De rechtspraak
19 Feb 2017, 20:43
foto


Onder dit hoofdstuk worden de volgende onderwerpen belicht in het Handboek
van het Nederlandse staatsrecht
door Prof. Mr. C.W. Van Der Pot en bewerkt door Mr. A.M. Donner.
A. De rechtspraak van de gewone rechter
B. De rechtspraak van de administratieve rechter
C. Gratie, Amnestie, Abolitie.

In het onderhavige zijn in Suriname voor onze Staatkundige ontwikkeling van belang de begrippen die voorkomen in onze Grondwet. Onder bevoegdheden van De Nationale Assemblee is onder meer bepaald dat zij bij wet bevoegd is tot het verlenen van amnestie of abolitie (artikel 72 onder G van de Grondwet).
In verband met de ontwikkeling van het strafrechtswezen is gratieverlening een middel tot opheffing of vermindering van de strafrechtelijke gevolgen van een vonnis. Bij Amnestie wordt aan feiten, gedurende een bepaalde tijd gepleegd, achteraf het strafbaar karakter ontnomen onverschillig of er een rechtsvervolging is ingesteld en/of men de schuldigen allen kent.

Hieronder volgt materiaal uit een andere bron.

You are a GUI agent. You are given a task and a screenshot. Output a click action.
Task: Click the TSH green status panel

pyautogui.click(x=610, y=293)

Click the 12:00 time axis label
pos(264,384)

Abolitie is het ingrijpen in een strafprocedure, voordat het vonnis gewezen is. In beide gevallen, zowel Amnestie als Abolitie, is de wetgever bevoegd.
Artikel 131 lid 3 van de Grondwet stelt, elke inmenging inzake de opsporing en de vervolging en in zaken bij de rechter aanhangig, is verboden. Op grond hiervan is de rechter voorbij gegaan aan de Amnestiewet maar in het belang van de staatsveiligheid heeft de Regering de Procureur-Generaal bevolen ingevolge artikel 148 van de Grondwet de vervolging stop te zetten.

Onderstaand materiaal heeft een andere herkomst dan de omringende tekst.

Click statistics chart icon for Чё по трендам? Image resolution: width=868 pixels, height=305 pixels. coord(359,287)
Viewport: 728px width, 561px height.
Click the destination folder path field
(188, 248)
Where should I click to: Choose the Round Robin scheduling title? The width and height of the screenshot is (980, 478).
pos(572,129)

De rechter dreigt weer een standpunt te willen innemen dat het primaat niet meer bij de Procureur-Generaal ligt. Aangezien wij in een democratische rechtsstaat in Suriname leven, heeft de Grondwetgever aan de wetgevende macht bevoegdheden toegekend om te voorkomen dat de Staatsordening in gevaar wordt gebracht. Dat is onvermijdelijk als iemand die het ambt van President bekleedt wordt gevonnist. Daarom bestaat er zo iets als immuniteit in een geciviliseerde maatschappij. Immuniteit van Staatshoofden is een regel van ongeschreven Internationaal publiek recht. Wij weten dat immuniteit geen straffeloosheid betekent.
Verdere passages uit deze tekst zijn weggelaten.